NSF/OPP Award 01-30417
Station: McMurdo Station
RPSC POC: Patricia Jackson
Research Site(s): Sea Ice McMurdo Station
Dates in Antarctica: Early October to early December

Effects of foraging on the lipid biochemistry of freely diving Weddell seals
Dr. Michael A. Castellini
University of Alaska Fairbanks
Institute of Marine Sciences
mikec@ims.uaf.edu
[No website]
Photo not available.
Deploying Team Members: Judith Margaret Castellini . Michael A. Castellini . Tami Jeanine Haase . Shawn Harper . Susan Dale Inglis . Lorrie D. Rea . Vicki Kristine Stegall
Research Objectives: The primary goal of this program is to quantify the dynamics of lipid uptake and utilization in a naturally foraging mammalian carnivore by examining freely diving Weddell seals in Antarctica. The species and the antarctic environment offers a unique opportunity to follow the biochemistry and physiology of nutrient utilization in a large carnivore that may not be possible in any other system. As such, this project will provide rare and perhaps unparalleled data on the foraging biochemistry of freely living carnivore.
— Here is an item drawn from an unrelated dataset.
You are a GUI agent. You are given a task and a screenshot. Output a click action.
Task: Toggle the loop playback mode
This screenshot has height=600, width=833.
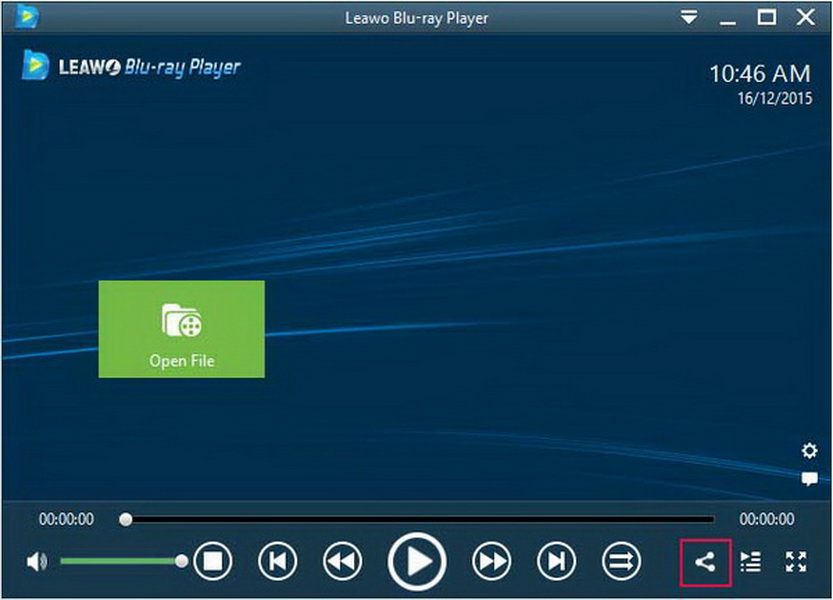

Project team members will establish a sea-ice camp a few miles from McMurdo Station on the fast-ice in an area where there are no other holes or cracks for the seals to use. Seals are then selected at a site along the coastline and brought to the camp. The seal is then allowed to dive through a hole in the sea ice under a hut at the camp. The seal must always come back to the hut to breathe and rest between diving bouts since there is no nearby access to the surface.

Dr. Castellini has used this method of study Weddell seals since 1977. The seals naturally hunt for fish and squid under these conditions and blood samples can be taken whenever the seal is at the surface. Researchers expect to study eight adults (non-lactating females) in the 2004 season. Samples may also be collected in the field from pups to test for lipid levels in their blood after they have been nursing.